One Sunday morning when I was walking through the African exhibit at the St. Louis Art Museum, I got a sudden inspiration. In my own kind of agnostic way, I do sense that such sacred objects contain spirits. And if these spirits are imbued with such power, maybe they decide when it's time to go. Maybe all the horrors of tribal disruptions and despotic/colonial raping of resources are too much for these souls who are meant to heal the pious individual. Overpowered by the chaos, they send out their beams to the passing caravan: Take me! And fast forward, they are chillin' at the Zimmer pad, chatting up the bronze Buddha on the next bar stool and chasing away the household blues on a snowy day.

But, really, in the end, I have only questions.

***

*The uncanny (German: Das Unheimliche, "the opposite of what is familiar") is a mixture of the familiar and unfamiliar that is experienced as being peculiar. The psychological concept of the uncanny as something that is strangely familiar, rather than just mysterious, was perhaps first fixed by Sigmund Freud in his essay Das Unheimliche.

Because the uncanny is familiar, yet incongruous, it has been seen as creating cognitive dissonance within the experiencing subject, due to the paradoxical nature of being simultaneously attracted to yet repulsed by an object. This cognitive dissonance often leads to an outright rejection of the object, as one would rather reject than rationalize, as in the uncanny valley effect. [Wikipedia]
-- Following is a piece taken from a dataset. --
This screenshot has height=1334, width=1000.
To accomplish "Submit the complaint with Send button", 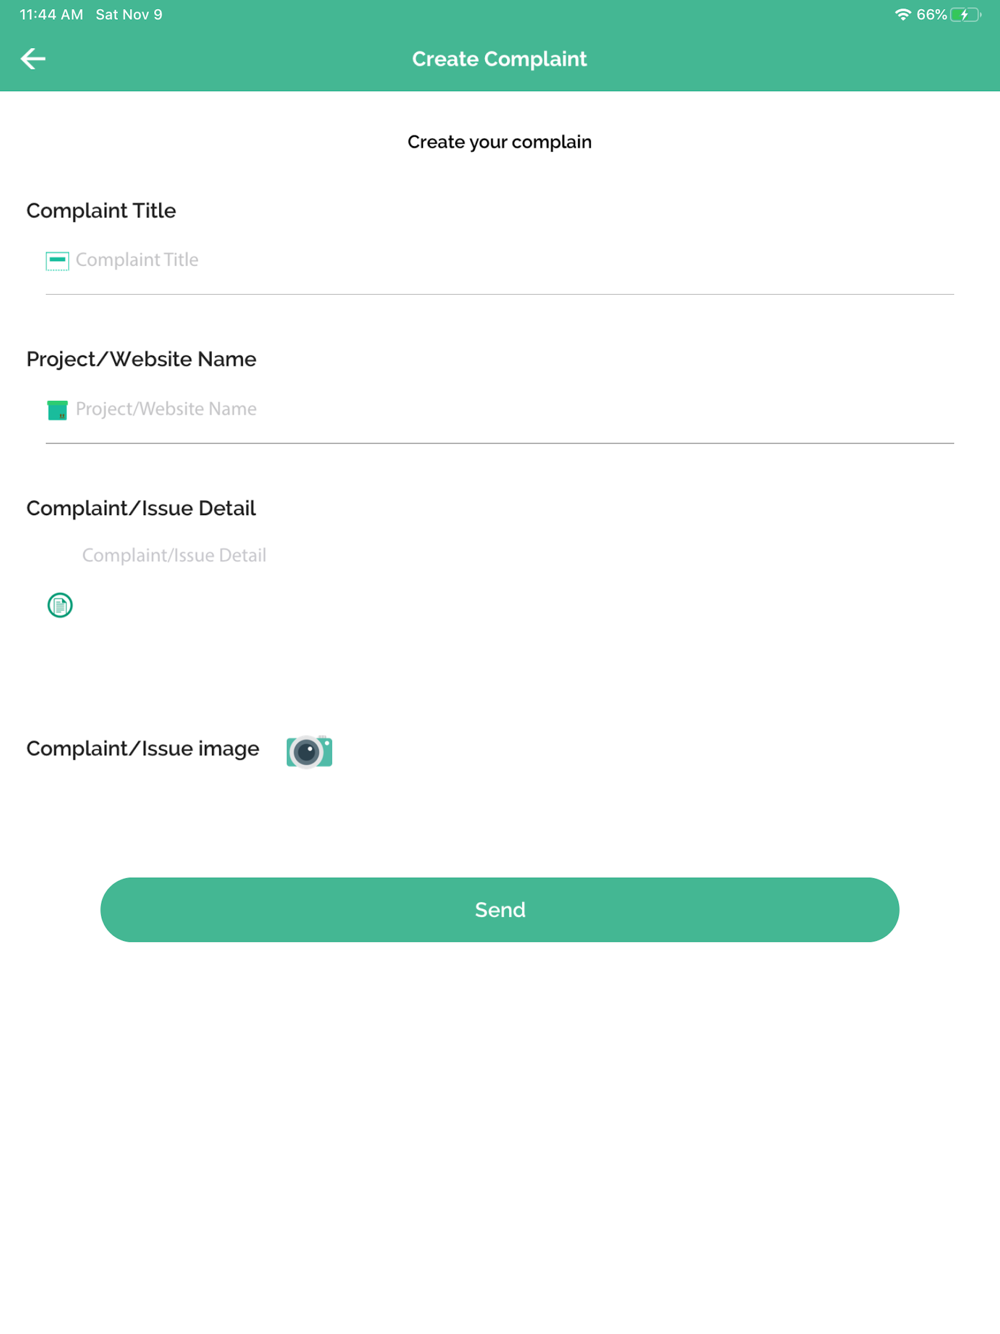I will tap(500, 910).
**Flash of the Spirit: African and Afro-American Art and Philosophy by Robert Farris Thompson. NY: Vintage Books, 1984. The Kongo people (or Bakongo) come from the Atlantic coast of Africa, in what is now the Democratic Republic of Congo and Angola. The Bakongo were brought to the New World as slaves, especially to the Caribbean and Brazil. Some found their way to the U.S. slave-owning South, esp. New Orleans and Mississippi.